Increasingly, sociological approaches are dismissed by world leaders. French Prime Minister Manuel Valls, for instance, said that the discipline is a “culture of excuses,” while Canada’s former Prime Minister Stephen Harper was fond of saying that it was not time to “commit sociology” when asked about the underlying causes of terrorism or violence against Indigenous women. It would seem that sociology is out of sync with broader trends.
Many leaders and policymakers, along with many others outside academe, fail to see the usefulness of sociology. Attempts to understand the social origins and causes of violence, or to mitigate the conditions that create refugees, poverty, and other forms of inequality, are increasingly dismissed as naïve or accused of pandering to violence and extremism. This sentiment has led to department closures in Asia as well as Latin America, and it has meant that the discipline plays second fiddle to other social sciences, particularly economics and psychology.
We believe that sociology has an important role to play in the coming years. The world’s most pressing problems demand analysis of broader structural and historical dynamics, including through sociological reason and analysis.
But to do this effectively, the discipline needs to change with the times. Sociologists need to be more diverse, not just in terms of the people practicing the discipline, but also in the theories, ideas, and practices they adopt. Many outside the discipline see sociology as overly moralistic, offering predetermined prescriptions to social problems that only appeal to those on the political left.
We will benefit from insights from other disciplines, from being open to conservative voices, and from embracing experimental and cutting-edge methodologies such as non-parametric modelling, machine learning and adaptive systems modelling, as well as new forms of visual analysis and interpretative qualitative analysis. Doing so will open the discipline to new audiences.
Sociologists also need to engage broader publics, including those who disagree with their conclusions.
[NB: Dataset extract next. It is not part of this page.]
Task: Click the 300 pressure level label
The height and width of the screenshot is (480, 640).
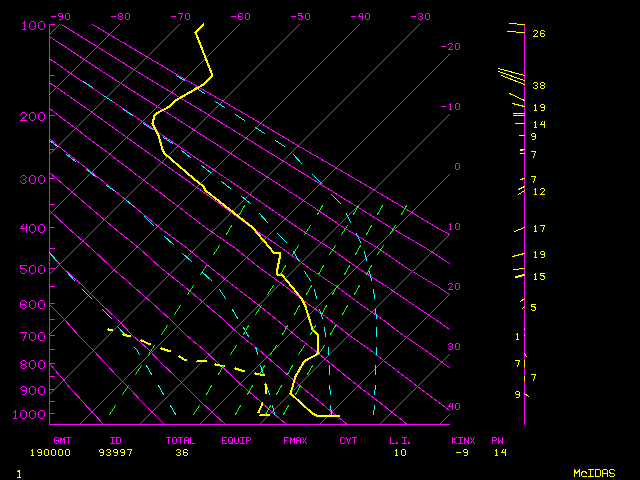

Sociologists are often accused of using opaque jargon and sociologisms like “socially constructed” that come across as irrefutable arguments. To avoid being labelled “elite” and out of touch, we need to translate our knowledge into everyday language that appeals to those outside the academe.
It is also important to identify opportunities for sociological intervention and to act quickly. Sociologists must appreciate what has changed across societies, focusing on emerging social problems rather than being stuck in what the discipline thinks it knows, which is largely based on theories built to address the industrial revolution or, later, the experiences of the baby boom.
We need to engage longstanding issues facing societies around the world, such as class inequalities or reconciliation with Indigenous peoples and decolonization, as well as issues that have been largely missed by the discipline’s mainstream, including climate change adaptation, the rise of artificial intelligence and robotics, changing norms and expectations around gender and inter-sexuality, or the rise of autocracy around the world.
In this issue of Global Dialogue, Canadian sociologists Daniel Béland, Fuyuki Kurasawa, Patricia Landolt, Cheryl Teelucksingh and Karen Foster show how sociology contributes to public policy and knowledge mobilization, and the insights it can offer to our understanding of underlying injustices around citizenship and environment. Even in non-sociological times, sociologists can, do, and should lead the way.
With humility about the limits of our knowledge, respect for those with whom we disagree, and openness to being surprised by our own conclusions, sociologists can help cultivate the social literacy needed to navigate our current times – and in that process, will help to devise sustainable solutions to many of the world’s most pressing social problems.